Text section

════

This volatile_spec tells the compiler it does not touch any of the registers so ira and reload can insert its instructions in either place. Lying to reload is bad news.

Sent from my iPhone

On May 29, 2010, at 8:26 AM, "H.J. Lu" <hjl.to...@gmail.com> wrote:

On Fri, May 28, 2010 at 9:08 PM, Vladimir N. Makarov
<vmaka...@redhat.com> wrote:
On 05/28/2010 12:38 PM, H.J. Lu wrote:

Hi,

I want to generate vzeroupper when I know upper 128bits aren't used. I
can't find
a way to mark an pattern which zeros upper 128bits. So I added

;; Clear the upper 128bits of AVX registers, equivalent to a NOP.
;; This should be used only when the upper 128bits are unused.

════

Given records
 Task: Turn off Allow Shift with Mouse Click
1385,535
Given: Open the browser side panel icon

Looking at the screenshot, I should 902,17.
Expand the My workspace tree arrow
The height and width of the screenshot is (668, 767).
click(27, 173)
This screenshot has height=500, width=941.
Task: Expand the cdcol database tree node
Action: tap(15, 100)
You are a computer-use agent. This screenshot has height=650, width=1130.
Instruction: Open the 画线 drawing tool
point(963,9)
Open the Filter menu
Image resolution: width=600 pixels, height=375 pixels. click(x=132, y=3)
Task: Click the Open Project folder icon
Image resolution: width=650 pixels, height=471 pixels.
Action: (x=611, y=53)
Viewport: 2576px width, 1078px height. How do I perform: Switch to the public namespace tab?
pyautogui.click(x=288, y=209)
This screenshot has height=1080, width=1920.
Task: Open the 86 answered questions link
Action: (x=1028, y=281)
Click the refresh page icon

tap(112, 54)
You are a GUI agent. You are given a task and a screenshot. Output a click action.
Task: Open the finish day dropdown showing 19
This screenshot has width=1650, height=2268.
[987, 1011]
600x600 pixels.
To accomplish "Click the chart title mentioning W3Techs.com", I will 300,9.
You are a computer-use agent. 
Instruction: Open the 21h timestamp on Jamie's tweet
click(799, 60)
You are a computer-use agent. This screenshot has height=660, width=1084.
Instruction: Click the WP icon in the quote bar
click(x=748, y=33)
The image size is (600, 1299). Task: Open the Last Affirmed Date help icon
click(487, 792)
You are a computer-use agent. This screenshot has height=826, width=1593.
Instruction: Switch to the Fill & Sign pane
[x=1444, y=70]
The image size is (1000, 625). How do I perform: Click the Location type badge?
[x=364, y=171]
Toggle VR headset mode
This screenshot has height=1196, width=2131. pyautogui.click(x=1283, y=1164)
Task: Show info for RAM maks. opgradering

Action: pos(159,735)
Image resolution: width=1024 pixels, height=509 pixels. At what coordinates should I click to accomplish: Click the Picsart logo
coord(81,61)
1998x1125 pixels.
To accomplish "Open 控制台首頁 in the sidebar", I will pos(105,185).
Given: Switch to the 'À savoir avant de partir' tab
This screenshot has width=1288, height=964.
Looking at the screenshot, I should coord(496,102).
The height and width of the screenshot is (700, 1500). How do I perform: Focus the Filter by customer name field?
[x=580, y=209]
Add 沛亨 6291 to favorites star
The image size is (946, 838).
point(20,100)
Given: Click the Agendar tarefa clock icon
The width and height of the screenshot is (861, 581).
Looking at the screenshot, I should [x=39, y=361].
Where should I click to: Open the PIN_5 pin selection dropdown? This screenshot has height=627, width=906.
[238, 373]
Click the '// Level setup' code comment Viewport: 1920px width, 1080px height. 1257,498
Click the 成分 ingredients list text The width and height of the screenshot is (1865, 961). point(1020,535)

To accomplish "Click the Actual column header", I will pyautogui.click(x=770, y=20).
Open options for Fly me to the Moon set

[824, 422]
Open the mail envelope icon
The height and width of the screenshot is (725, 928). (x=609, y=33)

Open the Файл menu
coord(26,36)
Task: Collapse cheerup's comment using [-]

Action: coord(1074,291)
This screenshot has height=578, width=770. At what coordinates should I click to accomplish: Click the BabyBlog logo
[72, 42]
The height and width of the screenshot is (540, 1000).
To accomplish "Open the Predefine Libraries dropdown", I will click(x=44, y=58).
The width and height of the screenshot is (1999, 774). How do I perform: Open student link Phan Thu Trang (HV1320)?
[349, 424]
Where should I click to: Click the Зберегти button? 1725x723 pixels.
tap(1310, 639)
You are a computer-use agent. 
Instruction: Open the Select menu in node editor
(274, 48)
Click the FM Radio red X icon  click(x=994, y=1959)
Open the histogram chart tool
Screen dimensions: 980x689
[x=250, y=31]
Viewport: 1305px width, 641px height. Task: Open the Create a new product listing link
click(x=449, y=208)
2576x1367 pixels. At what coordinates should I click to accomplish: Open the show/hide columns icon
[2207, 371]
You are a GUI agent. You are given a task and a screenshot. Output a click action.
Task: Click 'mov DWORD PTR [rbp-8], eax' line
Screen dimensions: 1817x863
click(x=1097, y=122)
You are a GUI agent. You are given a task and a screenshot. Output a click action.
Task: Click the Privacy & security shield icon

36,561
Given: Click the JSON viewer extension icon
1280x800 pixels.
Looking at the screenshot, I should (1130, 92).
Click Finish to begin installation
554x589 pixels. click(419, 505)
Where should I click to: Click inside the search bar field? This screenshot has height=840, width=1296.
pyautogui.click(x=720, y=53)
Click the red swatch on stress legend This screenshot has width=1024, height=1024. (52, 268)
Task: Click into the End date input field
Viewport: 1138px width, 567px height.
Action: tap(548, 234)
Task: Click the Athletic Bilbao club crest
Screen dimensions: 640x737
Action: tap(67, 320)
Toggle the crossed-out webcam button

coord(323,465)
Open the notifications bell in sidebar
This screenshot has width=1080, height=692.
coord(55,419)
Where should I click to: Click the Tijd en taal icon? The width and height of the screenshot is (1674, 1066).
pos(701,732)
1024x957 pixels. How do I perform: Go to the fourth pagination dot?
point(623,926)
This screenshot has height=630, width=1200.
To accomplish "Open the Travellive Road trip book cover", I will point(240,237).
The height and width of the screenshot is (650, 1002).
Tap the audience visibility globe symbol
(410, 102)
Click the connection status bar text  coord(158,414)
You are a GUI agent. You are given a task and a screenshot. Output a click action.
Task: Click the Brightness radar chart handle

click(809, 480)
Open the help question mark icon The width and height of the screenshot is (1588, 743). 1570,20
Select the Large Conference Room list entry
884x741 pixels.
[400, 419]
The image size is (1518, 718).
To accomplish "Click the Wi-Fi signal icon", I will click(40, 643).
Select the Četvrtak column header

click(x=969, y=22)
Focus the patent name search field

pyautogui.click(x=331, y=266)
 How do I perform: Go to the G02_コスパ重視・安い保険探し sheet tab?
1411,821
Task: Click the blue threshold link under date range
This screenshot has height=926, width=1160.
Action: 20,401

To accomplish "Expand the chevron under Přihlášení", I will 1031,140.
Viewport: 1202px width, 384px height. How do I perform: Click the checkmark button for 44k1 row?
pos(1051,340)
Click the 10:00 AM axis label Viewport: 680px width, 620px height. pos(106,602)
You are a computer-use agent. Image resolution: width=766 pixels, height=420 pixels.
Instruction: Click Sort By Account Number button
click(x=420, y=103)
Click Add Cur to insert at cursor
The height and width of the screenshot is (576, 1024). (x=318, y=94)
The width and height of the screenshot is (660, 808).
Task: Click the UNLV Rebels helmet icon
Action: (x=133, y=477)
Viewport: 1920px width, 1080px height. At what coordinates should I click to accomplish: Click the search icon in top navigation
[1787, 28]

════

Objectives
a) In the listing, take the part that opens with its first line and closes with the line containing "coord(81,61)". Swap "Instruction" for "Goal" everywhere in that part, and give back those lines with nothing else changed.
b) Extend the mailing-list thread about generating vzeroupper past the point where it stops.

Results in order
a)
 Task: Turn off Allow Shift with Mouse Click
1385,535
Given: Open the browser side panel icon

Looking at the screenshot, I should 902,17.
Expand the My workspace tree arrow
The height and width of the screenshot is (668, 767).
click(27, 173)
This screenshot has height=500, width=941.
Task: Expand the cdcol database tree node
Action: tap(15, 100)
You are a computer-use agent. This screenshot has height=650, width=1130.
Goal: Open the 画线 drawing tool
point(963,9)
Open the Filter menu
Image resolution: width=600 pixels, height=375 pixels. click(x=132, y=3)
Task: Click the Open Project folder icon
Image resolution: width=650 pixels, height=471 pixels.
Action: (x=611, y=53)
Viewport: 2576px width, 1078px height. How do I perform: Switch to the public namespace tab?
pyautogui.click(x=288, y=209)
This screenshot has height=1080, width=1920.
Task: Open the 86 answered questions link
Action: (x=1028, y=281)
Click the refresh page icon

tap(112, 54)
You are a GUI agent. You are given a task and a screenshot. Output a click action.
Task: Open the finish day dropdown showing 19
This screenshot has width=1650, height=2268.
[987, 1011]
600x600 pixels.
To accomplish "Click the chart title mentioning W3Techs.com", I will 300,9.
You are a computer-use agent. 
Goal: Open the 21h timestamp on Jamie's tweet
click(799, 60)
You are a computer-use agent. This screenshot has height=660, width=1084.
Goal: Click the WP icon in the quote bar
click(x=748, y=33)
The image size is (600, 1299). Task: Open the Last Affirmed Date help icon
click(487, 792)
You are a computer-use agent. This screenshot has height=826, width=1593.
Goal: Switch to the Fill & Sign pane
[x=1444, y=70]
The image size is (1000, 625). How do I perform: Click the Location type badge?
[x=364, y=171]
Toggle VR headset mode
This screenshot has height=1196, width=2131. pyautogui.click(x=1283, y=1164)
Task: Show info for RAM maks. opgradering

Action: pos(159,735)
Image resolution: width=1024 pixels, height=509 pixels. At what coordinates should I click to accomplish: Click the Picsart logo
coord(81,61)

b)
(define_insn "avx_vzeroupper_nop"
  [(unspec_volatile [(const_int 0)] UNSPECV_VZEROUPPER)]
  "TARGET_AVX"
  "vzeroupper"
  [(set_attr "type" "sse")
   (set_attr "modrm" "0")
   (set_attr "memory" "none")
   (set_attr "prefix" "vex")
   (set_attr "mode" "OI")])

For this simple code,

---
typedef float __m256 __attribute__ ((__vector_size__ (32),
         __may_alias__));

extern __m256 x, z;
extern void bar2 (void);

int
foo (__m256 y)
{
  bar2 ();
  z = y;
  return 0;
}
---

before IRA,

(insn 2 4 3 2 x.i:9 (set (reg/v:V8SF 59 [ y ])
        (reg:V8SF 21 xmm0 [ y ])) 1036 {*avx_movv8sf_internal}
(expr_list:REG_DEAD (reg:V8SF 21 xmm0 [ y ])
        (nil)))

(note 3 2 6 2 NOTE_INSN_FUNCTION_BEG)

(insn 6 3 7 2 x.i:10 (unspec_volatile [
            (const_int 0 [0])
        ] 17) 1960 {avx_vzeroupper_nop} (nil))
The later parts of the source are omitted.